— WHAT YOU WILL DO —
Copy every line from the records that holds the word "computer".

— GIVEN RECORDS —

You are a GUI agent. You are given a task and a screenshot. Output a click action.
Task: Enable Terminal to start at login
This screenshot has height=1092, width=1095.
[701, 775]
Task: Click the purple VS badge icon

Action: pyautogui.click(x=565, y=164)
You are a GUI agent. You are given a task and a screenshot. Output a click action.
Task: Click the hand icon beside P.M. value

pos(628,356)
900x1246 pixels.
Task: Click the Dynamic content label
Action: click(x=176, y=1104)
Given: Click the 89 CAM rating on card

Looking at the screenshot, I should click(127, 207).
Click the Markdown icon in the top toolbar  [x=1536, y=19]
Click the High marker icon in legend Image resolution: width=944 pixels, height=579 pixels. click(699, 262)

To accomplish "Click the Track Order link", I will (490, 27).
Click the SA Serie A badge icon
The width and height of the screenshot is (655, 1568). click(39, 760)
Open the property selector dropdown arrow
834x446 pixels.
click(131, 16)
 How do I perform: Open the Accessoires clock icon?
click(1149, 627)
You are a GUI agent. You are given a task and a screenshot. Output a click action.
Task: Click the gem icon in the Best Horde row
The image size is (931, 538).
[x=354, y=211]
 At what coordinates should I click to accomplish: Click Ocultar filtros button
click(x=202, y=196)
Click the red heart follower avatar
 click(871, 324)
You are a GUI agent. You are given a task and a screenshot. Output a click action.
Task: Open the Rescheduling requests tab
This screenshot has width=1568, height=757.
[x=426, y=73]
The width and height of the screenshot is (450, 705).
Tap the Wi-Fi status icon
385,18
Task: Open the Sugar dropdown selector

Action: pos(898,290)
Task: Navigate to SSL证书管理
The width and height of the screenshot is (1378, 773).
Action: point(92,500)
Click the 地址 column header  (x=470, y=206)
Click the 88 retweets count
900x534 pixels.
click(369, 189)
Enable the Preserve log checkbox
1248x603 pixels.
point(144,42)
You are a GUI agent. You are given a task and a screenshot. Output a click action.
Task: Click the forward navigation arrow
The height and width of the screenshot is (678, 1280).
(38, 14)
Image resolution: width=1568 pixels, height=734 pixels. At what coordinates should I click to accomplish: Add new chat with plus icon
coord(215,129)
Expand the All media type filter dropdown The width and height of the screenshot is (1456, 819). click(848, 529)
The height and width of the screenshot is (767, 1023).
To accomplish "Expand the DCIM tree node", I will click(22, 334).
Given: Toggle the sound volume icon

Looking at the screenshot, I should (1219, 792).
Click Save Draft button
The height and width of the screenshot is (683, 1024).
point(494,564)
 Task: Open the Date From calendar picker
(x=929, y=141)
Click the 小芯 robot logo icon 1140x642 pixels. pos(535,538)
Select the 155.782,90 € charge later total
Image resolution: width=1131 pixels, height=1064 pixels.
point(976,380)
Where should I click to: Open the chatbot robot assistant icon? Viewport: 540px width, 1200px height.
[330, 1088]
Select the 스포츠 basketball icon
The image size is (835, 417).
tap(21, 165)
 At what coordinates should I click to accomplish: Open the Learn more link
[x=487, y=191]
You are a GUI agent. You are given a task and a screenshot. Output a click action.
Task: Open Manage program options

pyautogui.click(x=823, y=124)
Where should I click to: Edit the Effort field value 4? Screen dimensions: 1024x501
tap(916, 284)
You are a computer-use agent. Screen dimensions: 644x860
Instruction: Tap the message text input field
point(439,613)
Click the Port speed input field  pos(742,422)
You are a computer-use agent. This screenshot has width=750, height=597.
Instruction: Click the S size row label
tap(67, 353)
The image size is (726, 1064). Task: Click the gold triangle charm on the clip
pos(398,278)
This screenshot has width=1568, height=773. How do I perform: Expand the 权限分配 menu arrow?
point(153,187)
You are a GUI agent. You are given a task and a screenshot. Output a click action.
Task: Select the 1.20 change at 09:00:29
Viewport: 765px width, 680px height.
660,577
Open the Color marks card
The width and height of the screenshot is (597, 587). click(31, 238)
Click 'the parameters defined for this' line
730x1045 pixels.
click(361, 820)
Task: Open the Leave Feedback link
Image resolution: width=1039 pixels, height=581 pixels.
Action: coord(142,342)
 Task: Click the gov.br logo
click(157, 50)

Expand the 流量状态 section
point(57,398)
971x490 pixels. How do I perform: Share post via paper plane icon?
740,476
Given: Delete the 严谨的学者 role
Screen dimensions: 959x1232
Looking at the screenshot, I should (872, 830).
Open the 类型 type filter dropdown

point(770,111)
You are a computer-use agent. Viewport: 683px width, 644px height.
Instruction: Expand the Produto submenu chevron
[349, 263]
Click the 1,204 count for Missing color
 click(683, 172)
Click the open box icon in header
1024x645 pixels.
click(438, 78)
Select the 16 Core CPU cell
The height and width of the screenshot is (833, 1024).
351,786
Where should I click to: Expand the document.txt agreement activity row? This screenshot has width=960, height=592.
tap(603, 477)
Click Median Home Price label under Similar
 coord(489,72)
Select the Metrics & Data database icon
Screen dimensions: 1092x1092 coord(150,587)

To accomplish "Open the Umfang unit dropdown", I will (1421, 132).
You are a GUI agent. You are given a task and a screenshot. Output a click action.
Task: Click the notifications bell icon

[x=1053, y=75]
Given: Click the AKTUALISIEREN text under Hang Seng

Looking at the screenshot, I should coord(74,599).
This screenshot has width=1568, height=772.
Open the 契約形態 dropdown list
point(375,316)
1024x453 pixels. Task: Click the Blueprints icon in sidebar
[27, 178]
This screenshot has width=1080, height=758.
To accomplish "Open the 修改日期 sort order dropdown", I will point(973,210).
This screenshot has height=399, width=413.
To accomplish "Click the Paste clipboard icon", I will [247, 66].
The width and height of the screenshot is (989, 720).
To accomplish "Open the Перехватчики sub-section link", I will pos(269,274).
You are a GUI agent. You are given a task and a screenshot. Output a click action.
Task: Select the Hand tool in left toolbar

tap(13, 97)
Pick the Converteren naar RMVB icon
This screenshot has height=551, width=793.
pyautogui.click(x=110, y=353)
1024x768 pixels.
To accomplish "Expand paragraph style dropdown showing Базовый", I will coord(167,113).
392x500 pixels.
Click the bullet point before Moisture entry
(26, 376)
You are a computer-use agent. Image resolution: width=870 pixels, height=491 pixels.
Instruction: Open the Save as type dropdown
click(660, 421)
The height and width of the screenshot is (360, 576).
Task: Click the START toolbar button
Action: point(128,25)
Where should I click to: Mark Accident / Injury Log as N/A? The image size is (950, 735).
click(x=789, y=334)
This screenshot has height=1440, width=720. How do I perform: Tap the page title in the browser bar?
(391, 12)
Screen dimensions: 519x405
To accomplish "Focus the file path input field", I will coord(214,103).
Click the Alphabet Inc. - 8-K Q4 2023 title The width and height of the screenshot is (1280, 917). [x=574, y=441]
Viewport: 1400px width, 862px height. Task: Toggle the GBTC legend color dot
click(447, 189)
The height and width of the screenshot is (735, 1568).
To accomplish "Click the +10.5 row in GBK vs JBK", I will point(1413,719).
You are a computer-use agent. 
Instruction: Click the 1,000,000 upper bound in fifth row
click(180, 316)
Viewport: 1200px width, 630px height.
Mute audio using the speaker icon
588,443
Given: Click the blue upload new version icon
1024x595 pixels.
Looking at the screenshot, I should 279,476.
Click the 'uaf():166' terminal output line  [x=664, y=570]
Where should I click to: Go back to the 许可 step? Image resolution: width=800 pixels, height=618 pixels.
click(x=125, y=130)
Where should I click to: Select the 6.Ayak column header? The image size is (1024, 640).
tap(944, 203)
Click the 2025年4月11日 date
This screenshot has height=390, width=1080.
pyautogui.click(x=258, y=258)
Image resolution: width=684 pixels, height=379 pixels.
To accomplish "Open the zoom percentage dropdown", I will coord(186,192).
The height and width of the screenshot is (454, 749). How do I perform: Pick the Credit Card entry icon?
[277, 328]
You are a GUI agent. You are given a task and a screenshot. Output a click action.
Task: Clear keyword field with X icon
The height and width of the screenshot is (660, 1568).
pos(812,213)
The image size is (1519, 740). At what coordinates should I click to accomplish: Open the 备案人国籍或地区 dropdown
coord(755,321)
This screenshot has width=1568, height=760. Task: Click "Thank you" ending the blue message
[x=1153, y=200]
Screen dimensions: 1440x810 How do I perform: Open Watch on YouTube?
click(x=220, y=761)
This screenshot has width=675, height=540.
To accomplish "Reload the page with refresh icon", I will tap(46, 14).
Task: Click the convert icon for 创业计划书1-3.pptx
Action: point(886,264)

— RESPONSE TO THIS TASK —
You are a computer-use agent. Screen dimensions: 644x860
You are a computer-use agent. This screenshot has width=750, height=597.
You are a computer-use agent. Viewport: 683px width, 644px height.
You are a computer-use agent. Image resolution: width=870 pixels, height=491 pixels.
You are a computer-use agent. 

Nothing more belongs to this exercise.